By Niniek Karmini, AP
Thursday, August 26, 2010

21 suspected militants go on trial in Indonesia

JAKARTA, Indonesia — Twenty-one suspected Islamist militants went on trial Thursday on charges of plotting attacks on foreign aid workers and others in Indonesia’s Aceh province following a deadly tsunami.

The defendants, who appeared in eight separate trials at the West Jakarta District Court, are among more than 100 suspects who have been rounded up or killed after the discovery of a new terror cell in February.

Prosecutors said the defendants set up a military training camp in Aceh to prepare to fight “infidels.”

“Their targets were foreign workers,” said Feritas, who represents the state in several of the cases. He said the men believed relief workers who poured into the region after the 2004 tsunami were guilty of proselytizing.

“They also think Americans, Britons and Australians support and help Israel kill Muslims in many countries,” he said.

All of the defendants, who have not yet entered pleas, are accused of violating the anti-terror law, for which they can face up to 20 years in jail.

Oman Rochman, a 38-year-old defendant, said they committed no crime with the training.

“It was not intended for any action at home,” he told reporters after the hearing. “We were preparing ourselves to defend our Palestinian brothers, and that is our obligation as Muslims.”

Indonesia, a secular nation with the world’s largest population of Muslims, has been hit by a string of terror attacks in recent years blamed on al-Qaida-linked militants.
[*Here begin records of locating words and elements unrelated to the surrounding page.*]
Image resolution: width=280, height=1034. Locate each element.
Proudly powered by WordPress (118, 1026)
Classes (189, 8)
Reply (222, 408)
Most people in the country of 237 million practice a moderate form of the faith, but Aceh is known for its strict enforcement of Islamic values.

That was one of the reasons the province was chosen as a base for the new cell named “al-Qaida in Aceh,” terror experts say. The cell reportedly consists of militants from several different regional terror networks, including Jemaah Islamiyah.

Feritas, who like many Indonesians uses only one name, said the suspects planned to kill aid workers and attack churches, U.N. offices and all other Western symbols.

One of the men facing trial is accused of shooting and injuring Erhard Bauer, a German Red Cross worker, in Aceh last year. He is also accused of throwing grenades at a U.N. Children’s Fund office. No one was injured in that attack.

Indonesia straddles a series of fault lines that make the vast island nation prone to volcanic and seismic activity. The giant quake that triggered the 2004 Indian Ocean tsunami killed 230,000 people, half of them in Aceh.